January 30, 2010, Posted by admin at 5:57 am

From last post Wolfram Alpha “Fact Engine” is Amazing Stats, At Your Fingertips

Any search engines faces the “disambiguation” challenge, figuring out what someone is after when a word can have multiple meanings. Did “apple” mean the fruit or the computer company, for example.

Search engines traditionally use related search options to assist users. In addition, they rely on the fact that by presenting up to 10 different listings per page, they have multiple chances of guessing at the query intent correctly.
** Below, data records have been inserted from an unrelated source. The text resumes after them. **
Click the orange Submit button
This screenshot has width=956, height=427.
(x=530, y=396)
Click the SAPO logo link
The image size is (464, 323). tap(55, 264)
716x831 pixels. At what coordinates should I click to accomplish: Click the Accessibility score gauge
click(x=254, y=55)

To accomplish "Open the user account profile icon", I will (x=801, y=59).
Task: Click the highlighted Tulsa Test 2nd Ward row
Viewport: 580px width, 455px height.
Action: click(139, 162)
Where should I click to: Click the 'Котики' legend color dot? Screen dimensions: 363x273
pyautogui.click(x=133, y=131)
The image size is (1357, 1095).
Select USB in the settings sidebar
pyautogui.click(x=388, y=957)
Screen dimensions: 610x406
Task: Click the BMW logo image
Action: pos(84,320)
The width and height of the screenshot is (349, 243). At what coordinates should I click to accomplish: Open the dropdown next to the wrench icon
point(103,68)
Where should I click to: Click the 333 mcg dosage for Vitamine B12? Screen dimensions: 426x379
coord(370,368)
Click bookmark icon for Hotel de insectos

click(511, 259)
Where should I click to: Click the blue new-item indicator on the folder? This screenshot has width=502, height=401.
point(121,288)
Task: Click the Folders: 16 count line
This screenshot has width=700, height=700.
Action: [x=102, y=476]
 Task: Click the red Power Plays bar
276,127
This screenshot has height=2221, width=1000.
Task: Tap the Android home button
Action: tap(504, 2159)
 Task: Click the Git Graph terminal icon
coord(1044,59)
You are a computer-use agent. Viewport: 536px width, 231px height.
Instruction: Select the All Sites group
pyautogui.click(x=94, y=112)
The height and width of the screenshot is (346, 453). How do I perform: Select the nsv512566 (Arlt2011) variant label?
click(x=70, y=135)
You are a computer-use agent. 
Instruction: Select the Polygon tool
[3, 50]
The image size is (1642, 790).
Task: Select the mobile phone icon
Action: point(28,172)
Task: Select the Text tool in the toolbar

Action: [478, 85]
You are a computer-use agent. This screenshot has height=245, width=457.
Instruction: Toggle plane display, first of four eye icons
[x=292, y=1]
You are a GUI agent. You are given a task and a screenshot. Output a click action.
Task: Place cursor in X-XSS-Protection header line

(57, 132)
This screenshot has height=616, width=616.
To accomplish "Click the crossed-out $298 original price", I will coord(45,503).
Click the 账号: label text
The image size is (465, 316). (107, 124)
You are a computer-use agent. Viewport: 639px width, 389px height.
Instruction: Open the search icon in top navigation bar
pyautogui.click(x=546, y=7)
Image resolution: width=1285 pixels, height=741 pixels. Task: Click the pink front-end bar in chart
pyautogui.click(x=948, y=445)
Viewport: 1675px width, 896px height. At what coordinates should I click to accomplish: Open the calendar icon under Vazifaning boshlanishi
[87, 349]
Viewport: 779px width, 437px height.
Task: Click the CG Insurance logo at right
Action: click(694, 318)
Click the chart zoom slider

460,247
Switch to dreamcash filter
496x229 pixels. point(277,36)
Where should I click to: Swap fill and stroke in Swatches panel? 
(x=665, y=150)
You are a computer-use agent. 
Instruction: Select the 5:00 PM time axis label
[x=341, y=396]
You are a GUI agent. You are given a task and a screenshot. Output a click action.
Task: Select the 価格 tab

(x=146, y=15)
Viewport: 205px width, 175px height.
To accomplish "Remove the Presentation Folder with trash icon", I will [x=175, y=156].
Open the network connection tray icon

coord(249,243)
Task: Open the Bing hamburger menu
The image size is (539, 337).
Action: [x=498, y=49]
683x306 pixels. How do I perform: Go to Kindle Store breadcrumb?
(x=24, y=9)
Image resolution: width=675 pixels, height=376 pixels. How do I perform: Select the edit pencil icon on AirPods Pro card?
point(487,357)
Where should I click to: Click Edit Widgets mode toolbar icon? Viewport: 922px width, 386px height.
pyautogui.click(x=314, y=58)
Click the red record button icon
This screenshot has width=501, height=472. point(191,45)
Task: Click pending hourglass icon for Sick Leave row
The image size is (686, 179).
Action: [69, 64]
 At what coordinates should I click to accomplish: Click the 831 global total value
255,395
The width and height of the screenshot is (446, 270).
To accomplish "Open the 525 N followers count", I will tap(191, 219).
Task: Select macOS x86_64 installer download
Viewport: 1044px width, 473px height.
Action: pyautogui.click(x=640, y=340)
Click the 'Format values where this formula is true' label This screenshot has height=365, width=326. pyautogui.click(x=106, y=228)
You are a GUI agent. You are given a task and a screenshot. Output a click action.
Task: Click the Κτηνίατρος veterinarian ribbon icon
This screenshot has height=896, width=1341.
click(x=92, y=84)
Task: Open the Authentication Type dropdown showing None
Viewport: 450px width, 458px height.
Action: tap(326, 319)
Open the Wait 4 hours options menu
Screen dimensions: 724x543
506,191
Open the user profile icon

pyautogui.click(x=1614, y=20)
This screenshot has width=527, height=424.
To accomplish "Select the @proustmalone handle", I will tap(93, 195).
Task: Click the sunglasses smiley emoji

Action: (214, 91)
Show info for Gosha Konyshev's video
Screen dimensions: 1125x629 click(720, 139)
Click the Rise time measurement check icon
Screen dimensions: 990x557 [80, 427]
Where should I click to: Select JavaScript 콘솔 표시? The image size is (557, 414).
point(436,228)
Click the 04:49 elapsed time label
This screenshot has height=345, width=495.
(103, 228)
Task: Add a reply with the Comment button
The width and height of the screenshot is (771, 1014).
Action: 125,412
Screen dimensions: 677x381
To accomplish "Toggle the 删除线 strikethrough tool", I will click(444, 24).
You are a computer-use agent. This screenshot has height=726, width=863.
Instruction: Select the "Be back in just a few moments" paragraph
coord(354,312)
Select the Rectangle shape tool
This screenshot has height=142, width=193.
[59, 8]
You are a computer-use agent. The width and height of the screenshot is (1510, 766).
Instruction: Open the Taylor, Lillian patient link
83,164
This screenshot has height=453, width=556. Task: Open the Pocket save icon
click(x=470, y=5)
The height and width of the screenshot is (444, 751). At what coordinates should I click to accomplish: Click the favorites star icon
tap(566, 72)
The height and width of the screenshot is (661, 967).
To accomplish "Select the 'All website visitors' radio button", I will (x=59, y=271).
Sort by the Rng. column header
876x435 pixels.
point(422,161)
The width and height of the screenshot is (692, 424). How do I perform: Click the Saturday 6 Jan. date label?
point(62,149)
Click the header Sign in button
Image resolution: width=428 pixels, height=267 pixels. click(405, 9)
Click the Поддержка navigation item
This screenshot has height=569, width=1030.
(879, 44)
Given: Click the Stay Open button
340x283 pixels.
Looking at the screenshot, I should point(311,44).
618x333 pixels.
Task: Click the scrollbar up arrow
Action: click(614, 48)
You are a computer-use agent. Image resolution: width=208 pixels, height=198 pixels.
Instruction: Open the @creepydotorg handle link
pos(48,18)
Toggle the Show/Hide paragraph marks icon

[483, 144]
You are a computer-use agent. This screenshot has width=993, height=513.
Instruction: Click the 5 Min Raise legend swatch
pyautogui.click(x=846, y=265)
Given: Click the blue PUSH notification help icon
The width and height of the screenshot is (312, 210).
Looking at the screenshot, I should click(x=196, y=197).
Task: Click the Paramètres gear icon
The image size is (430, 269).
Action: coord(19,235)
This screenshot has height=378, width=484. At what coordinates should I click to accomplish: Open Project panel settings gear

Wolfram Alpha, by having a single answer page, doesn’t get such chances. So to help, it makes its best guess at what particular meaning it thinks a word has and presents options to get other answers, based on other definitions. For example with “apple,” it defaults to the “financial entity” term but suggests there’s also:

  • a species specification
  • a spacecraft
  • a general material
  • a food

It then allows the user to change their answer based on those:


Wolfram says a huge amount of work has gone into having human editors develop the classification schemes. These are used for more than helping searches select the right definitions for their searches. They also allow the service to know how to automatically blend answers from different data sources into a single page.

For instance, Wolfram Alpha has lots of information from different sources about foods. It has lots of information from different sources about financial data. When a search is done for Apple, and it knows someone means Apple the computer company, it uses this tagging or classification to pull relevant data only out of financial databases, to create an Apple page on the fly. Food information is not used — otherwise, you’d have an odd page where along with a financial chart for the company, you might also get nutrition information for the fruit.

The service also makes use of IP data to help disambiguate. If by using your IP address, it knows you’re near a particular city, then it will use that along with other factors to decide which “city” data to show you in the case of multiple cities with the same name. A “city fame index” is also used.